As we prepare to say goodbye to Mad Men, which is in its final season, I couldn't help but reflect on some of the show's moments that stood out most for me.
From the outlandish John Deere lawn mower scene, to the knock- down drag-out fight between Lane and Peter, the show definitely did not disappoint when it came to entertainment. But throughout the madness one thing continued to stand out--Sterling Cooper & Partners doesn't treat their employees very well. In today's business world, that behavior would be the kiss of death (and not just for legal reasons!).
In the episode, "The Suitcase," Peggy Olson and Don Draper get into a heated argument over Peggy's contribution to an award-winning campaign, and lack of appreciation for her work. The dialogue went something like this:
Don: It's your job. I give you money, you give me ideas.

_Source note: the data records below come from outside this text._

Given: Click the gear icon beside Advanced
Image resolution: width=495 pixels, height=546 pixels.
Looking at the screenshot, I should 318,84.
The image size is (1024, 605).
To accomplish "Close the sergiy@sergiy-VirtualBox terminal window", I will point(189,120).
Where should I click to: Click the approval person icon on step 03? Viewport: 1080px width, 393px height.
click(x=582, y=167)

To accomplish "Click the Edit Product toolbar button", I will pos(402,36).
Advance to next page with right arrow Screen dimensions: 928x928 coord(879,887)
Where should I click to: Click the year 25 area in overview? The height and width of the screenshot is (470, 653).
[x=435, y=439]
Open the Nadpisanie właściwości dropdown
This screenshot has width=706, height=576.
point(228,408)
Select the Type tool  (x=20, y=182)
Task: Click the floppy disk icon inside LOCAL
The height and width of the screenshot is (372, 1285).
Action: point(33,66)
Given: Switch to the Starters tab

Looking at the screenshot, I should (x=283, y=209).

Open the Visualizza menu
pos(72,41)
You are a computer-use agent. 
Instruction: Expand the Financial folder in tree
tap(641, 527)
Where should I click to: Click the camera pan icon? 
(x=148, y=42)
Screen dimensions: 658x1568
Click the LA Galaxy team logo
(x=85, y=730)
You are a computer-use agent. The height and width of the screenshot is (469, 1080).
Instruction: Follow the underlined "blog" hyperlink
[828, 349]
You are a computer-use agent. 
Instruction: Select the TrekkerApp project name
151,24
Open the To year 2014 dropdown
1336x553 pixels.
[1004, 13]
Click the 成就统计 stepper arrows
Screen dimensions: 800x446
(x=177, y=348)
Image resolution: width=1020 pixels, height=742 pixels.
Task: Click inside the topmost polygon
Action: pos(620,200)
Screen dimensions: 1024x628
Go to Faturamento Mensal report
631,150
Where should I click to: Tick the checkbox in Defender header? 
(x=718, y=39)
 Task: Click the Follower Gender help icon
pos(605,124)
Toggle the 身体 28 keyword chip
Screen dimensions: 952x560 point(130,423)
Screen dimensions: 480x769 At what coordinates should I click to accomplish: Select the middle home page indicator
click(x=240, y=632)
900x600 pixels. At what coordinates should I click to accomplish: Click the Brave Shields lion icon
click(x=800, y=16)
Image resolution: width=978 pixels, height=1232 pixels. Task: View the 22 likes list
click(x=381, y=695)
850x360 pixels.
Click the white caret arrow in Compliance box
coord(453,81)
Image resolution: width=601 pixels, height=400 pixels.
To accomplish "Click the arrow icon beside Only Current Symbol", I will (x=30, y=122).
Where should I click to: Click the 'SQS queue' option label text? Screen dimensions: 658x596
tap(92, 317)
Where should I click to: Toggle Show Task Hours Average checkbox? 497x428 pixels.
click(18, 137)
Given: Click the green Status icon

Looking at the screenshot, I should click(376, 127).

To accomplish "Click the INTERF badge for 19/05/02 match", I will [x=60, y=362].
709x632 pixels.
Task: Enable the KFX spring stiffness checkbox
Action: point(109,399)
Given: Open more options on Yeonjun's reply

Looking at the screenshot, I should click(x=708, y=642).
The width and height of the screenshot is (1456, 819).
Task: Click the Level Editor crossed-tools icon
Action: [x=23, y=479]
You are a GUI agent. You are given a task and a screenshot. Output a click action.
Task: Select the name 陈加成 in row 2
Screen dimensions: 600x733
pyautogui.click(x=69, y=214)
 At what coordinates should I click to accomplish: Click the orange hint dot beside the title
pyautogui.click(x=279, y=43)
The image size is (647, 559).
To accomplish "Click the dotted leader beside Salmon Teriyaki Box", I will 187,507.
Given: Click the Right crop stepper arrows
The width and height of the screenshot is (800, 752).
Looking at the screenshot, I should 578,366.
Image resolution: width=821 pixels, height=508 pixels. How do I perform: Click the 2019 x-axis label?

Peggy: And you never say thank you.
Don: That's what the money is for!
Don goes on to say, "You should be thanking me, along with Jesus, for giving you another day." Really? For the past six seasons Don has berated his supporting staff. Yet, for the most part, they stayed. Back then, that's simply what people did. And recently, we went through a similar phenomenon. For years, thanks to a weak economy and high unemployment, employees stayed put in their jobs--whether the working conditions were ideal or not. But that is all about to change.
The latest report on the state of the U.S. job market continues to show a healthy job landscape for employees. What does that mean? Employees will have the upper hand and plenty of room for job mobility. In fact, a recent survey showed that nearly 50% of millennials plan to actively look for a new job in 2015. So, to all those companies operating in a 1960s mindset--good luck.
The war you will be losing won't be about products or services, it will be a lack of great talent to help build, sell, service, and evangelize your solutions and business. Employees today want to work in an environment where their contributions are recognized and rewarded, beyond just the paycheck.
The successful workplace of the future won't be Sterling Cooper & Partners, but one that invests in understanding what makes their employees tick and uses compensation--financially or otherwise--to inspire a more collaborative, engaged, and productive workplace. And in that workplace, a good old-fashioned "thank you" will never go out of style.
The organizations that can't figure that out will be saying goodbye to their employees as quickly as we'll be saying goodbye to seven great seasons of Mad Men.